If you’re looking for fall fishing tips that will help you catch more largemouth bass, the best way to learn is how to spot seasonal fishing patterns. If you pay close attention to the water temperature and the number of hours of daylight, you can make better predictions about the movements the bass is likely to make – giving you a greater chance of success in fall fishing.
When fishing in lakes or reservoirs, there are three fall fish patterns for perch that can give you clues as to where to find fish when the water temperature begins to drop. Keep in mind that these patterns can vary from region to region, but they do provide you with a starting point for fishing for largemouth bass in the fall.

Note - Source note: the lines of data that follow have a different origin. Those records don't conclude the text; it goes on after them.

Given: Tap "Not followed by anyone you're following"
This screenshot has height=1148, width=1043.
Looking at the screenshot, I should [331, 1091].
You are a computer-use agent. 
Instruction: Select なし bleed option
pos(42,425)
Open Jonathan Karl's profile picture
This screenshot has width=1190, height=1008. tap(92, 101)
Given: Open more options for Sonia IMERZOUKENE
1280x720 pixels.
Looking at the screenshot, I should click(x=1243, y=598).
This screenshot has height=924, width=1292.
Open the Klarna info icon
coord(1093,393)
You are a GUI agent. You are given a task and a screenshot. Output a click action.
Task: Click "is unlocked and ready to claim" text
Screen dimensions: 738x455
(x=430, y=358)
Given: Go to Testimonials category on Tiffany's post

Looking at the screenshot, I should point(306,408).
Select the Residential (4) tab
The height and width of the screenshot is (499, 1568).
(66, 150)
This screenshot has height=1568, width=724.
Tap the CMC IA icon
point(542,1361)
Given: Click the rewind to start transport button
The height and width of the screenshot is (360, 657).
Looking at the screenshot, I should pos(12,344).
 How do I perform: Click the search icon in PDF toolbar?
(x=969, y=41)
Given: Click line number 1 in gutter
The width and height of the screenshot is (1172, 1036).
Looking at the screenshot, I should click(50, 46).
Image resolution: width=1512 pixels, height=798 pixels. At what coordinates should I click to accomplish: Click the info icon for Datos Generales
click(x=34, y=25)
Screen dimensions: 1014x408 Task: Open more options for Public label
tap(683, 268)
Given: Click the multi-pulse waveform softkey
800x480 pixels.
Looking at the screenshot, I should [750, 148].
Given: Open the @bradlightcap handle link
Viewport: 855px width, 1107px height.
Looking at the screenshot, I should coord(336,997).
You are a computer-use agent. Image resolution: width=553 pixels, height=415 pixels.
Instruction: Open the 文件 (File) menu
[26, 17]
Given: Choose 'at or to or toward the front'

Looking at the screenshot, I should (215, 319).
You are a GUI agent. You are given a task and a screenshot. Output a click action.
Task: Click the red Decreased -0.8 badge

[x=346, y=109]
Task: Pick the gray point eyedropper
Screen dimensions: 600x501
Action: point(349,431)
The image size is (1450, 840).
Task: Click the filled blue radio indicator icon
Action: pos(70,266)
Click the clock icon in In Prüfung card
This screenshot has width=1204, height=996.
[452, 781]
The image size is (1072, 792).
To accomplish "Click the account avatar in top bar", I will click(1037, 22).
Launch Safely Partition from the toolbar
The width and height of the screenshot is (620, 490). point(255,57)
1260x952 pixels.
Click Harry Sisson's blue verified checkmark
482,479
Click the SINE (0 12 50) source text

- Work crank bait at the mouth of streams in lakes and reservoirs in early autumn. Cooling water causes bait fish to migrate towards the arms of the stream, with the bass closely following. In early fall, focus on changes in depth or debris around the estuaries. When choosing bait, match your bait size to the size of the bait fish. Flat to medium weight crank baits can be a good choice in the fall. Use natural color patterns when fishing for bass in clear lakes. In cloudy lakes or reservoirs, choose lighter colors like chartreuse.
- When mid-fall arrives, focus your bass fishing efforts higher up in creeks and bays. The bass will keep close to any type of cover to ambush unsuspecting shadows or bait fish that happen to swim by. Lipless crank lures in chrome or shade-mimicking colors, or spinnerbaits with willow leaves can work well if you fish further up the streams, around bays, and in the apartments.
- In late fall, the bass moves back towards deeper holes and channels. If you’re fishing in the northern or central state lakes, one of the best tips for fall fishing in the later fall months is to focus on bypassing these transition zones with a jerkbait, deep-diving crank, or floating bait.
Boost your catch quotas by remembering these tips on how to identify fall fishing patterns for bass. The change of season brings cooler temperatures with it, but there are plenty of opportunities to find fish that are eating and on their way to their winter quarters – be sure to renew your freshwater fishing license before you set off!